The Moon is Beautiful, isn't?

22 3 0
                                    

Bingung, Fano menatap rumahnya yang tampak sepi dan terkunci, ia melihat ke sekitar berusaha mencari seseorang namun nihil tak menemukan siapa pun. Apa orang tuanya sudah berangkat lagi? Tapi kenapa mereka tidak memberi tahu terlebih dahulu? Dengan cepat ia mengambil handphone yang disimpan pada saku celana dan tanpa menunggu lama lagi ia mendial sebuah nomor milik mamanya.

Cukup lama menunggu sampai akhirnya terdengar jawaban dari sebrang sana.

"Aduh. Maaf, ya, Fan. Mama gak sempat ngabarin karena tadi urusan di kantor cabang mendesak banget."

Suara Nida terdengar menyesal dari dari sebrang sana, membuat Fano merasa tidak enak karena menghubungi wanita itu sekarang, harusnya ia bisa lebih mengerti dengan kesibukan yang dimiliki oleh kedua orang tuanya.

"Gak papa kok, Ma. Fano juga ngerti, barusan cuma kaget aja karena kalian gak ngabarin Fano dulu."

"Iya tadi Papa tiba-tiba ditelpon harus ke sini, ada sedikit kendala yang terjadi."

Fano mengangguk mendengar penjelasan yang diberikan oleh mamanya. Sadar dengan reaksinya yang tidak bisa dilihat oleh Nida ia kembali bersuara. "Jadi sekarang Mama ada di Bandung?"

"Iya, Sayang. Mama lagi di Bandung dan kemungkinan nginep tiga hari di sini."

Fano sedikit menjauhkan telponnya dari telinga, ia menghembuskan napas pelan. Padahal orang tuanya baru kembali tiga hari yang lalu dan sekarang harus sudah kembali ke sana, sebenarnya Fano tidak merasa kesal karena selalu ditinggalkan tapi yang membuatnya kesal adalah karena mereka selalu menghabiskan waktunya untuk bekerja tanpa memikirkan kesehatan masing-masing.

"Fan, kamu masih di sana, Sayang?" Suara Nida terdengar kembali ketika ia kembali mendekatkan telponnya.

"Iya, Ma. Fano masih di sini."

"Kamu gak papa, kan, Mama tinggal?"

Pertanyaan yang dilontarkan oleh mamanya membuat Fano terkekeh pelan. "Fano gak papa, Ma. Tapi Mama sama papa jangan lupa istirahat. Janji sama Fano."

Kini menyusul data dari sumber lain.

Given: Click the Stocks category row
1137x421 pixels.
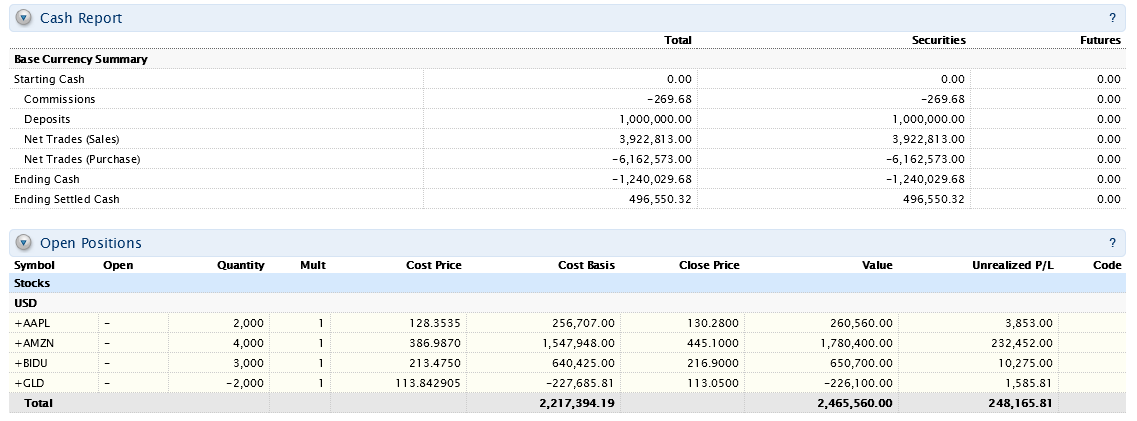Looking at the screenshot, I should [x=31, y=283].
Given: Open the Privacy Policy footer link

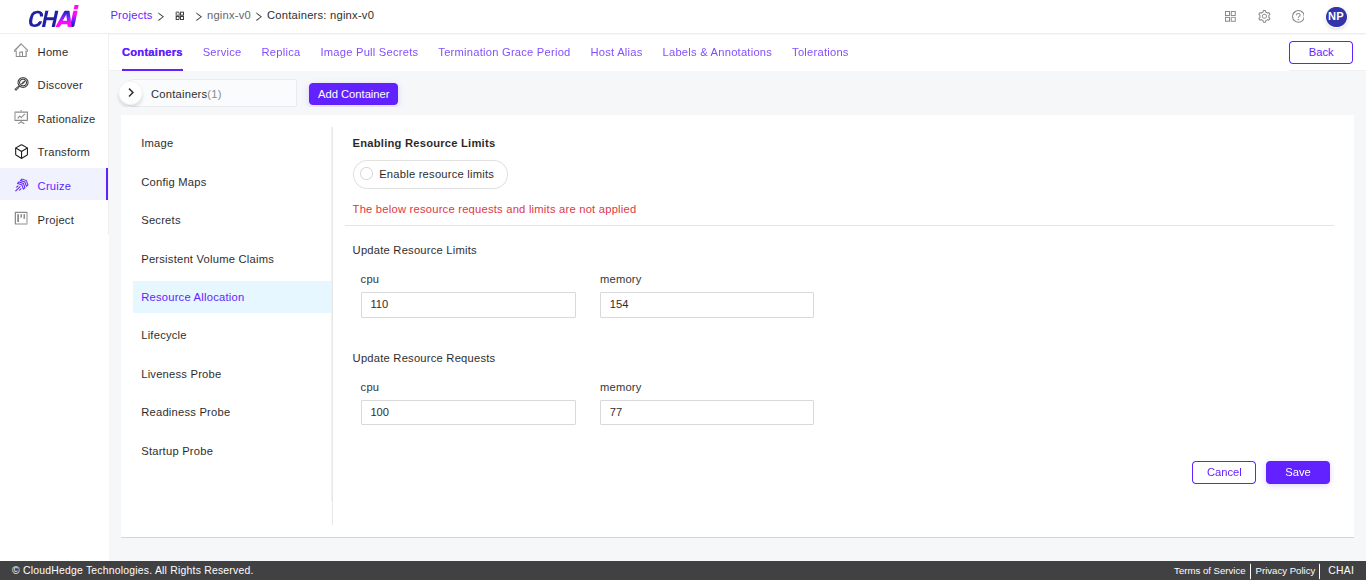Looking at the screenshot, I should (x=1285, y=571).
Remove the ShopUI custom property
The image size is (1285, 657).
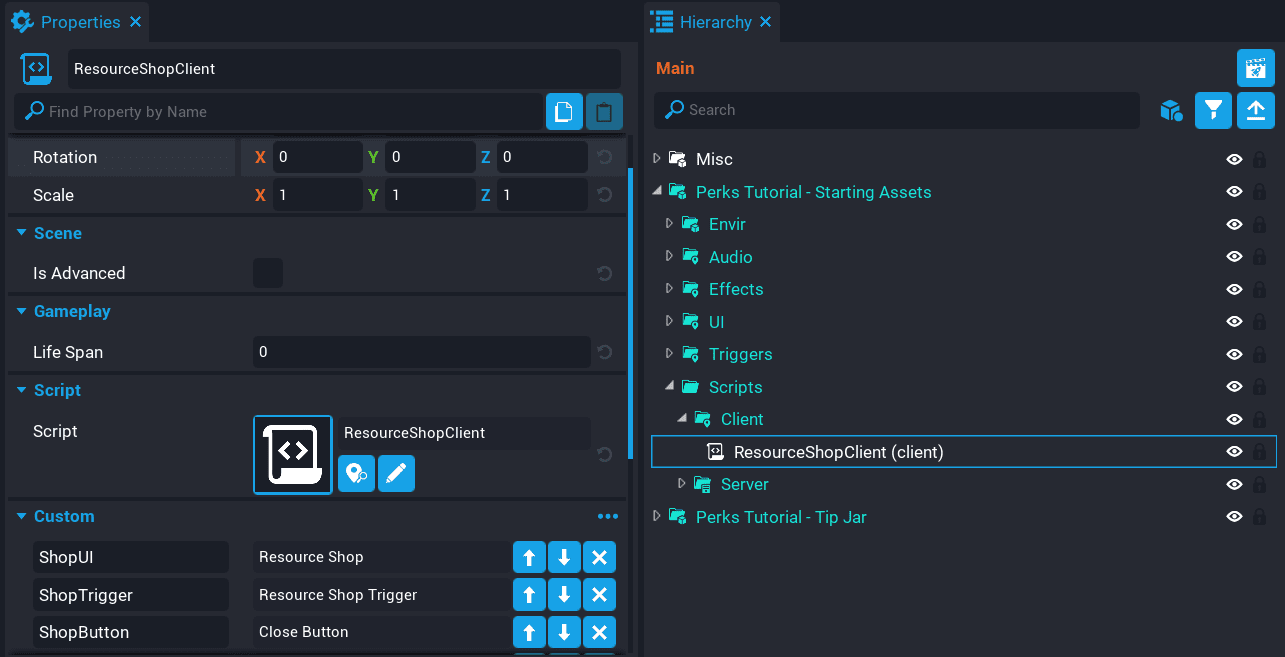[x=599, y=558]
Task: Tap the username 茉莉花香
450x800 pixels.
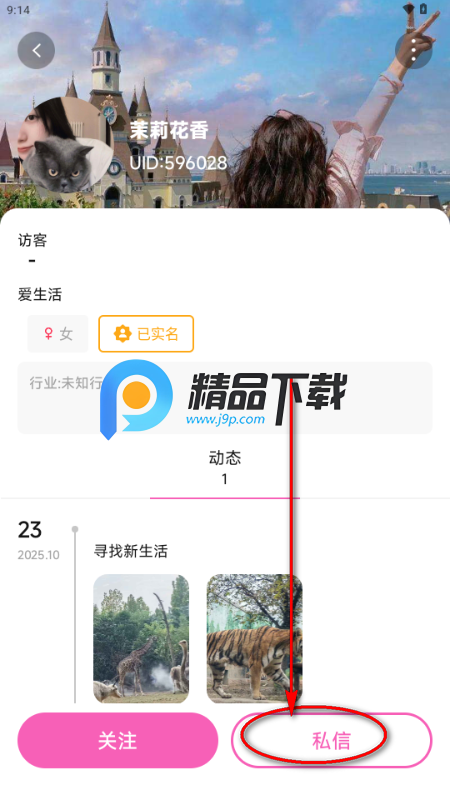Action: pos(169,131)
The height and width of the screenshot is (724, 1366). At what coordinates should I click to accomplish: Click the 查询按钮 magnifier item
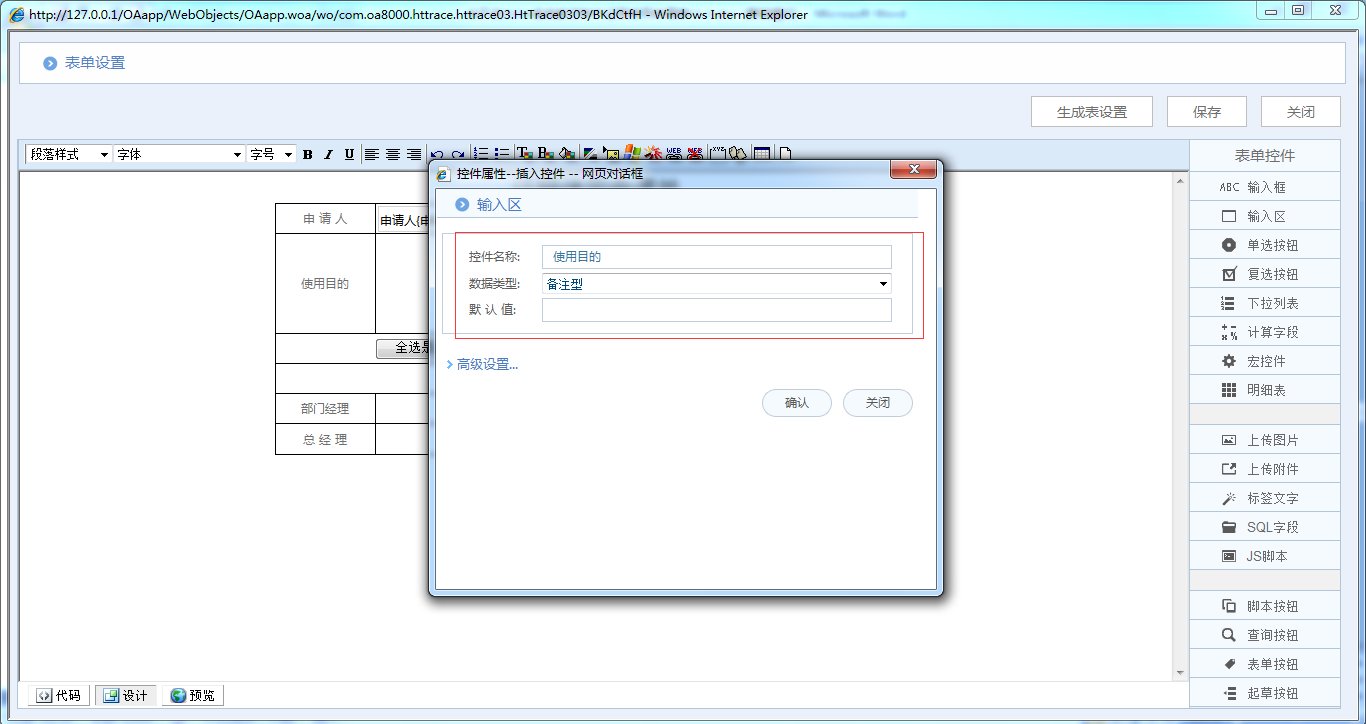coord(1229,635)
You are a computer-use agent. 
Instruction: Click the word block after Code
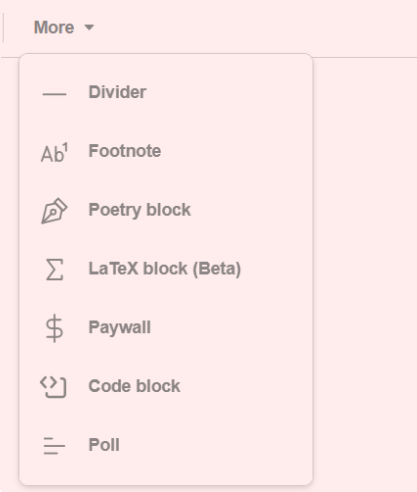[158, 386]
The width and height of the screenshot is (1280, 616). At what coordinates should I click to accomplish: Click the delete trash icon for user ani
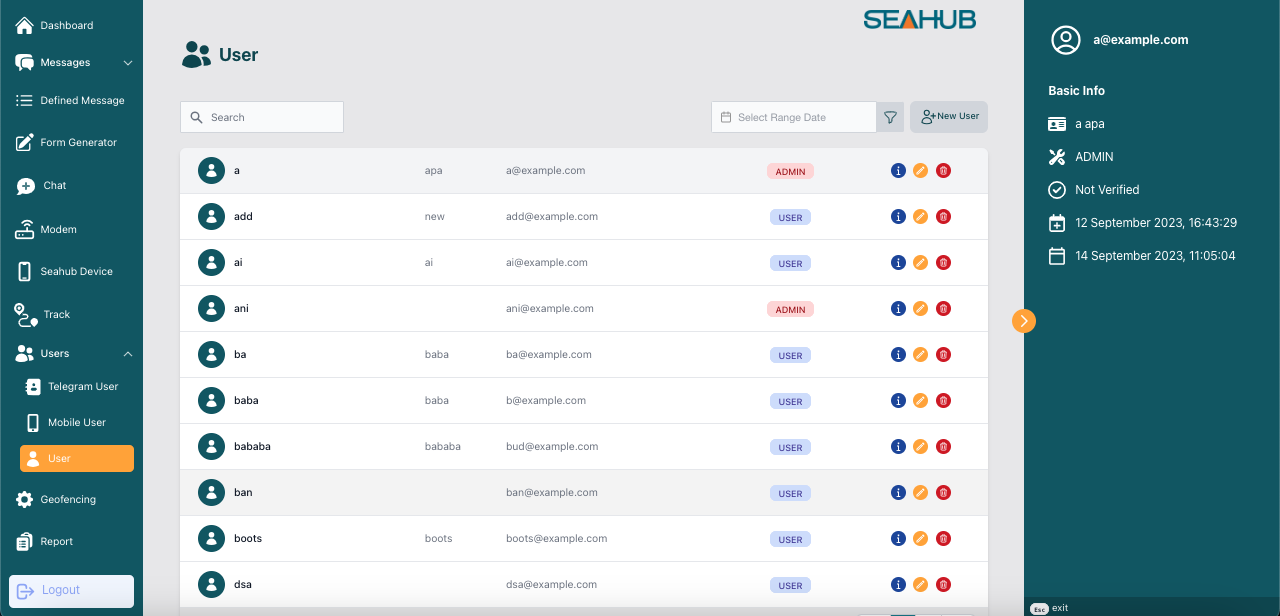pyautogui.click(x=943, y=309)
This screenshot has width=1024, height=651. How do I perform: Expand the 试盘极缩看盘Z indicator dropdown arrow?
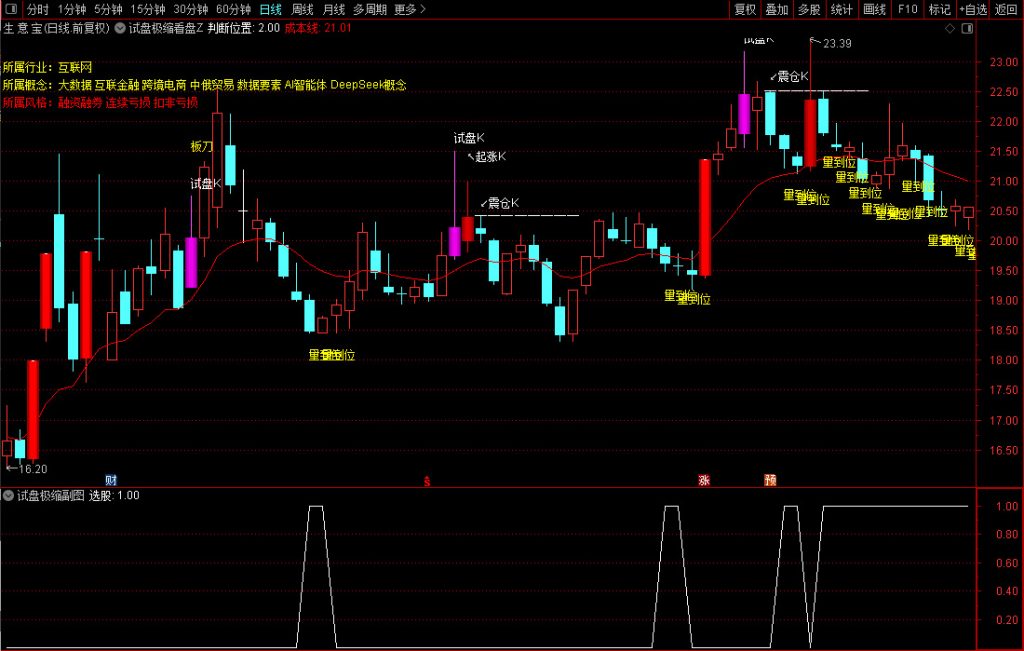[x=121, y=28]
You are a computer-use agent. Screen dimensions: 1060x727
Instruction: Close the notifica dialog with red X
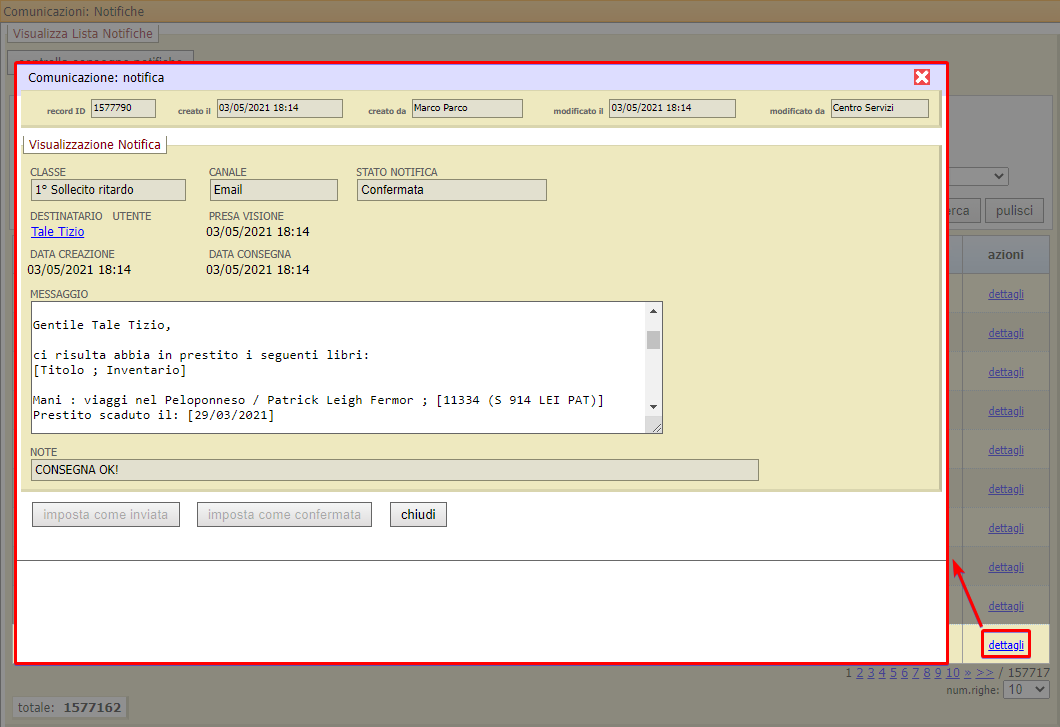pyautogui.click(x=922, y=77)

"Haha, iya, Sayang. Mama janji. Yaudah kalau gitu Mama tutup telponnya, ya? Kamu jangan lupa makan, bye anak Mama."

Tut!

Suara sambungan telepon yang terputus.

Lagi-lagi Fano terkekeh sambil menggeleng-gelengkan kepalanya tak habis pikir dengan perlakuan sang ibu seraya kembali memasukan handphone ke saku dan langsung mengambil kunci cadangan yang selalu dibawanya.

Pintu terbuka. Fano melangkahkan kakinya ke rumah minimalis itu, meskipun keluarganya termasuk dalam daftar keluarga kaya tapi mereka selalu menerapkan hidup sederhana. Bahkan di sini tidak ada ART karena permintaan dari nyonya rumah sendiri.

Tanpa memedulikan apa-apa lagi Fano melangkahkan kakinya ke arah kamar. Membuka pintu, menyimpan tas lalu membaringkan tubuhnya begitu saja. Rasa nyaman seolah langsung memeluk erat membuat Fano mengatur napasnya serileks mungkin.

Cukup lama pemuda itu diam dengan posisi terbaringnya sampai tiba-tiba ia bangun seraya berjalan ke arah lemari dan membukanya pada bagian paling atas. Tangan kekarnya kini memegang sebuah kotak yang cukup besar, dengan langkah pelan ia kembali duduk di ranjang.

Sejenak hanya menatap kotak itu tanpa berniat untuk membukanya. Cukup lama sampai akhirnya Fano memberanikan diri untuk membuka dan melihat isinya yang sudah lama tidak ia lihat.

Helaan napasnya terdengar berat seolah menyimpan sesak yang kentara.

Fano menatap isi di dalamnya tanpa ada niatan untuk menyentuh barang-barang itu. Lagi-lagi ia menghela sampai akhirnya kembali menjatuhkan tubuh ke ranjang dengan kotak yang masih setia di pahanya.